# [STATED EXERCISE]
List each of the lines below in which the string "Task" appears.
BEGIN SUPPLIED DATA
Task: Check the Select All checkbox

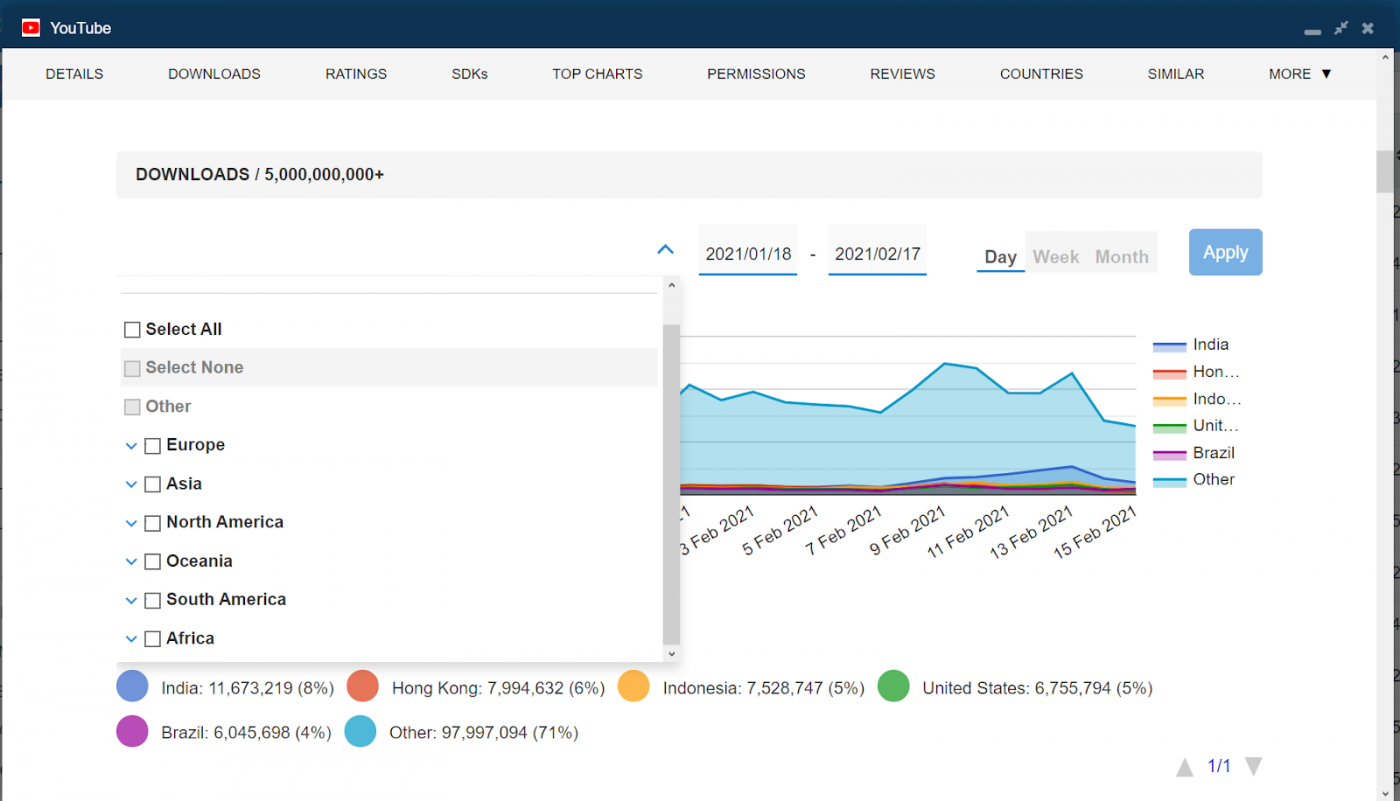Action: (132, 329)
END SUPPLIED DATA
BEGIN SUPPLIED DATA
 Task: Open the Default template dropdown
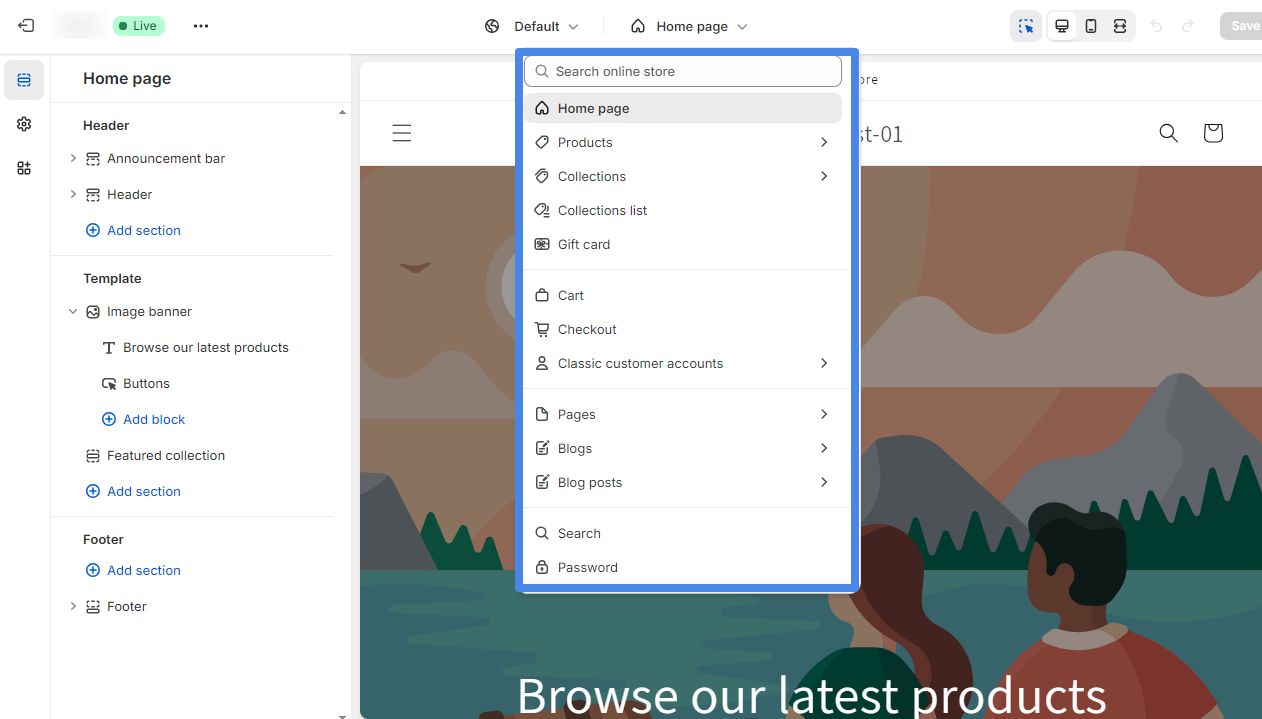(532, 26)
END SUPPLIED DATA
BEGIN SUPPLIED DATA
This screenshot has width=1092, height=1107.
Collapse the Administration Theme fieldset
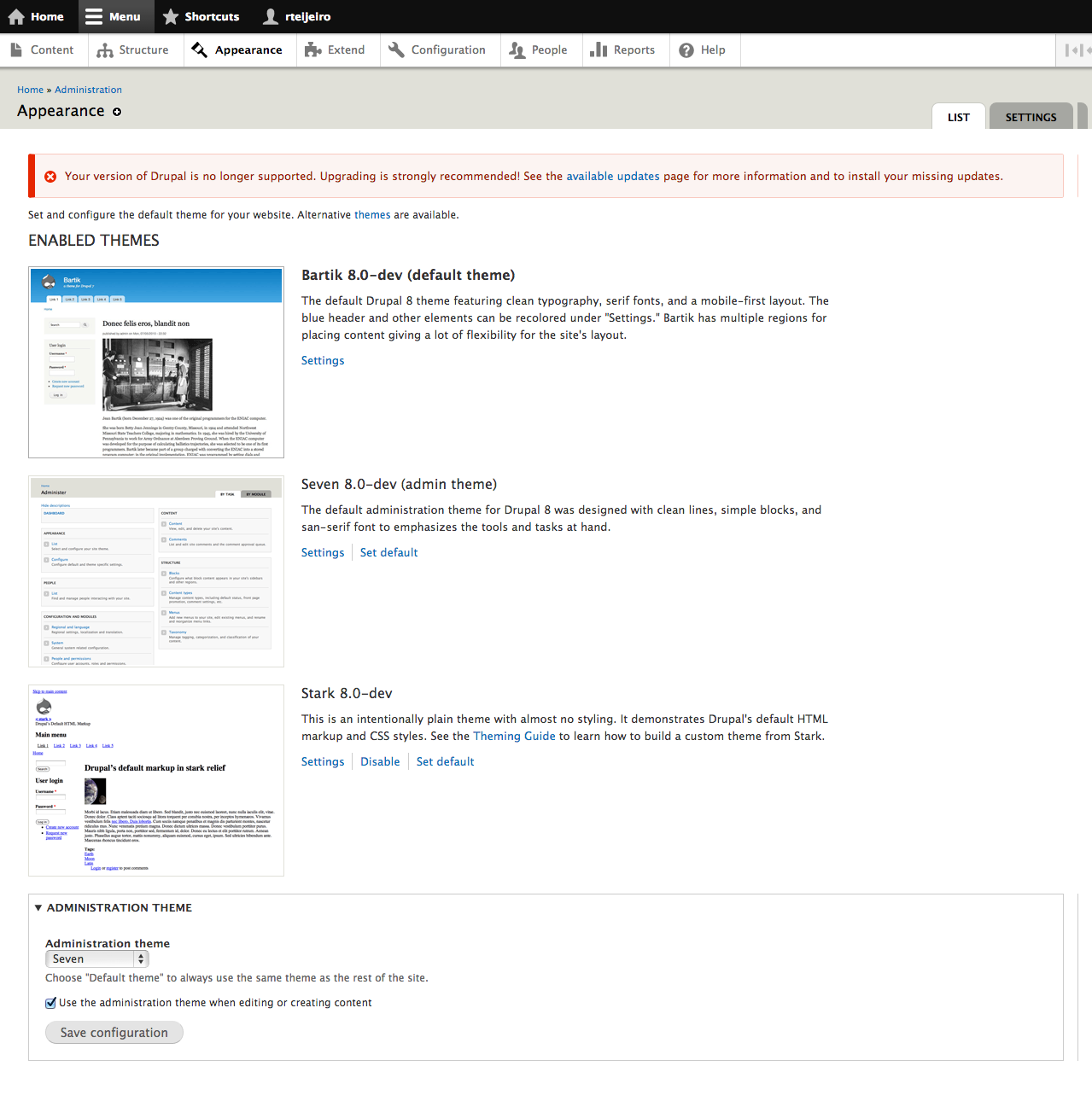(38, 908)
END SUPPLIED DATA
# [RESPONSE TO THE EXERCISE]
Task: Check the Select All checkbox
 Task: Open the Default template dropdown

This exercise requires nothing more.